Fear just sold more copies in its first week than any book in publisher's history

Over a million copies have been purchased.

fear
Photo: Win McNamee/Getty Images; Simon + Schuster

Who says the book business is dying?

Simon & Schuster announced Tuesday that Fear, Bob Woodward’s blockbuster exposé of the day-to-day dysfunction in the Trump Administration, has sold more copies in its first week than any book in the publisher’s storied history. You read that correctly: With 1.1 million Fear units ordered, it’s the biggest first-seven-days success that Simon & Schuster has ever seen. Fear is already in its 10th reprint. (It was published on Sept. 11.)

The news is particularly remarkable given that Fear is only the latest book revealing the inner-workings of the Trump White House to grab headlines. Michael Wolff’s Fire and Fury started the trend at the beginning of the year, and sold 500,000 copies within two weeks. James Comey’s A Higher Loyalty fared even better, topping 300,000 sales in its first week. And by comparison, Omarosa Manigault-Newman’s memoir Unhinged sold a paltry 34,000 units over those initial seven days. But all were no. 1 New York Times best-sellers, an indication of just how mammoth Fear‘s numbers are right now.

Fear, like Fire and Fury, features hundreds of interviews with insiders and firsthand witnesses to what’s gone on inside of the Trump bubble. But the book has been met with even more interest and coverage because, unlike Michael Wolff’s gossipy and unreliable reputation, Woodward is a distinguished, highly respected journalist with a proven track record when it comes to getting to the truth about U.S. presidents. In the book, Woodward claims Defense Secretary Jim Matthis described Trump as having the understanding of “a fifth or sixth-grader”; that chief of staff John Kelly called the president “an idiot”; and that Trump refers to Attorney General Jeff Sessions as a “traitor” and a “dumb Southerner.”

The overall portrait Woodward paints is one of widespread, alarming dysfunction in which staffers ignore Trump’s bluster and extremism for the preservation of the country’s order. (Perhaps the most publicized example: In April 2017, Trump called Mattis and said he wanted to assassinate Syrian dictator Bashar al-Assad. “Let’s f—ing kill him!” Trump is quoted as saying. “Let’s go in. Let’s kill the f—ing lot of them.” Mattis, per Woodward, then told a senior aide, “We’re not going to do any of that. We’re going to be much more measured.”)

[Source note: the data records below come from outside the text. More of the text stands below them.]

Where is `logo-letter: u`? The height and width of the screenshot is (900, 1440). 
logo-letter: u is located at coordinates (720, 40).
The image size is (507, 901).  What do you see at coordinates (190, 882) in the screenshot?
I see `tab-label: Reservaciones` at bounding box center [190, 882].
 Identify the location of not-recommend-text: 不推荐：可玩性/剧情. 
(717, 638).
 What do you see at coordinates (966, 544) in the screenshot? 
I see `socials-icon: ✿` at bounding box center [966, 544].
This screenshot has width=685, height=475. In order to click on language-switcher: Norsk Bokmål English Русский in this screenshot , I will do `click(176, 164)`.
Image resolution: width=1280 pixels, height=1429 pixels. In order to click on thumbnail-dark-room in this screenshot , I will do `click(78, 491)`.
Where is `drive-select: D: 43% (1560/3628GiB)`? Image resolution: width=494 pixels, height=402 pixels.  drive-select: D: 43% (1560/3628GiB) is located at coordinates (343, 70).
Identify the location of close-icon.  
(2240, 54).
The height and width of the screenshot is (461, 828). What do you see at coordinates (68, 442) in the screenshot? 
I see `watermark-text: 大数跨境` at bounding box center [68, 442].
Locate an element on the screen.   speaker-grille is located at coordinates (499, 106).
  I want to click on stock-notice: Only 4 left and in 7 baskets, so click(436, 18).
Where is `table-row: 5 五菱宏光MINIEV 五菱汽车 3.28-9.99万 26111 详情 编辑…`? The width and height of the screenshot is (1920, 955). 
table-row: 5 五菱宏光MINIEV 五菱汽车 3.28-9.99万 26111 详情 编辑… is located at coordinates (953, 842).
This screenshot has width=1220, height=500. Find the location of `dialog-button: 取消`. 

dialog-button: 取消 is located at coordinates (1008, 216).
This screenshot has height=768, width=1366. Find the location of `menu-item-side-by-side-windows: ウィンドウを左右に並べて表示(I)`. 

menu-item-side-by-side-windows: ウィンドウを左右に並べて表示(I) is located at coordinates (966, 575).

In a statement, White House Press Secretary Sarah Huckabee Sanders said, “This book is nothing more than fabricated stories, many by former disgruntled employees, told to make the president look bad.” Kelly issued a statement denying that he “ever called the President an idiot.”

Of course, Fear isn’t ending the trend. Several books are still coming down the pike, including Stormy Daniels’ memoir, which reportedly includes a rather grotesque description of the president’s anatomy, and a newly-announced tell-all from Andrew McCabe, the Deputy FBI Director who Trump controversially fired.

Safe to say, at least, that they won’t be beating out these numbers.

This headline has been updated to reflect that the amount of first-week copies sold was the most in Simon & Schuster’s history, not publishing at large.